Reputation: 391
i have a matrix data frame 6940 rows and 100 columns. I need to find 5 days cumulative at a time on the data set. Right now I was able to build a for loop code for this as follows :
cum<- matrix(data=q1,nrow=6940,ncol=100)
for (j in 1:100){
for (i in 1:6940){
cum[i,j]<-sum(q1[i,j],q1[i+1,j],q1[i+2,j],q1[i+3,j],q1[i+4,j],na.rm=T)
}
}
I wanted to know whether there is any function in apply family to do the same, as this code is very time consuming.
for example if i generate a data frame using the command
ens <- matrix(rnorm(200),20)
I want cumulative sum of 5 rows a time. i.e sum of row1:row5, row2:row6, row3:row7 and so on in a form of data frame.
i tried using apply function in this form :
apply(apply(apply(apply( apply(m, 2, cumsum),2, cumsum), 2, cumsum),2,cumsum),2,cumsum)
but the problem is I don't get the cumulative in blocks of 5, only an overall cumulative.
Upvotes: 2
Views: 439
Reputation: 887048
Another option is roll_sum
(Data from @Roland's post)
library(RcppRoll)
apply(m, 2, roll_sumr, 5)
# [,1] [,2] [,3] [,4]
# [1,] NA NA NA NA
# [2,] NA NA NA NA
# [3,] NA NA NA NA
# [4,] NA NA NA NA
# [5,] 15 75 135 195
# [6,] 20 80 140 200
# [7,] 25 85 145 205
# [8,] 30 90 150 210
# [9,] 35 95 155 215
#[10,] 40 100 160 220
#[11,] 45 105 165 225
#[12,] 50 110 170 230
As @alexis_laz mentioned in the comments, roll_sumr
can take matrix as well. It is more efficient.
roll_sumr(m, 5, by = 1)
set.seed(24)
m1 <- matrix(sample(1:50, 5000*5000, replace=TRUE), ncol=5000)
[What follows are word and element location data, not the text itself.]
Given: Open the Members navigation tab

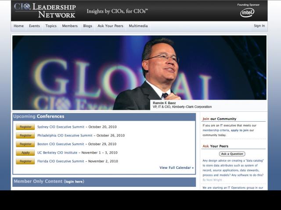Looking at the screenshot, I should coord(70,26).
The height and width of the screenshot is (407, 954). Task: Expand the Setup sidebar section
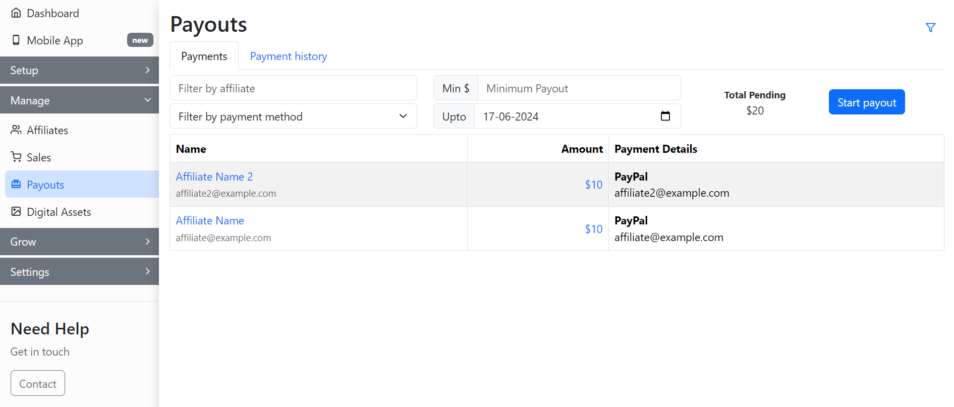coord(79,70)
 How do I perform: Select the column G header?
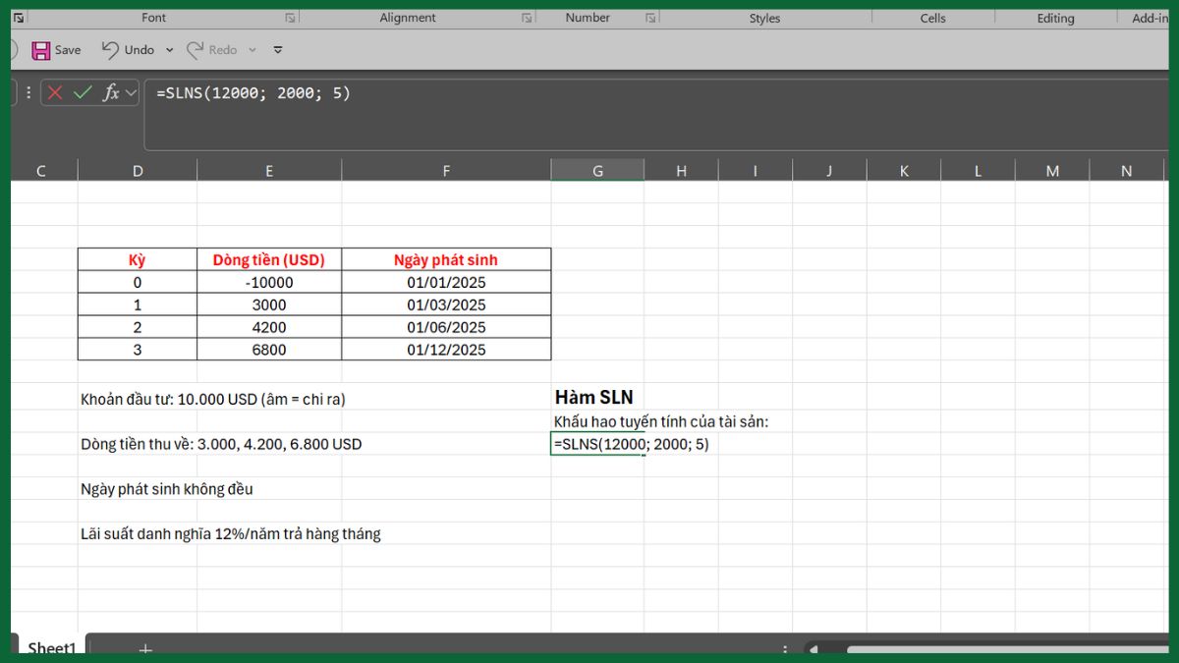[x=597, y=169]
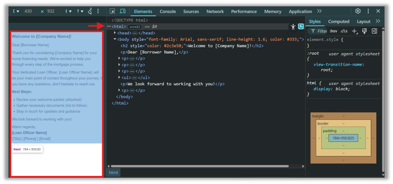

system.time(apply(m1, 2, roll_sumr, 5))
# user system elapsed
# 1.84 0.16 1.99
system.time(roll_sumr(m1, 5, by = 1))
# user system elapsed
# 0.59 0.15 0.74
system.time(apply(m1, 2, stats::filter, filter = rep(1, 5), sides = 1))
# user system elapsed
# 4.46 0.20 4.68
Upvotes: 5
Reputation: 4002
Another approach, less sophisticated: Created 5 variable and sum by the variable 5 time. Here:
m <- data.table(matrix(1:48, ncol = 4))
m[, index := .I]
m[, i1 := floor((index - 1) / 5) * 5 + 1]
m[, i2 := floor((index - 2) / 5) * 5 + 2]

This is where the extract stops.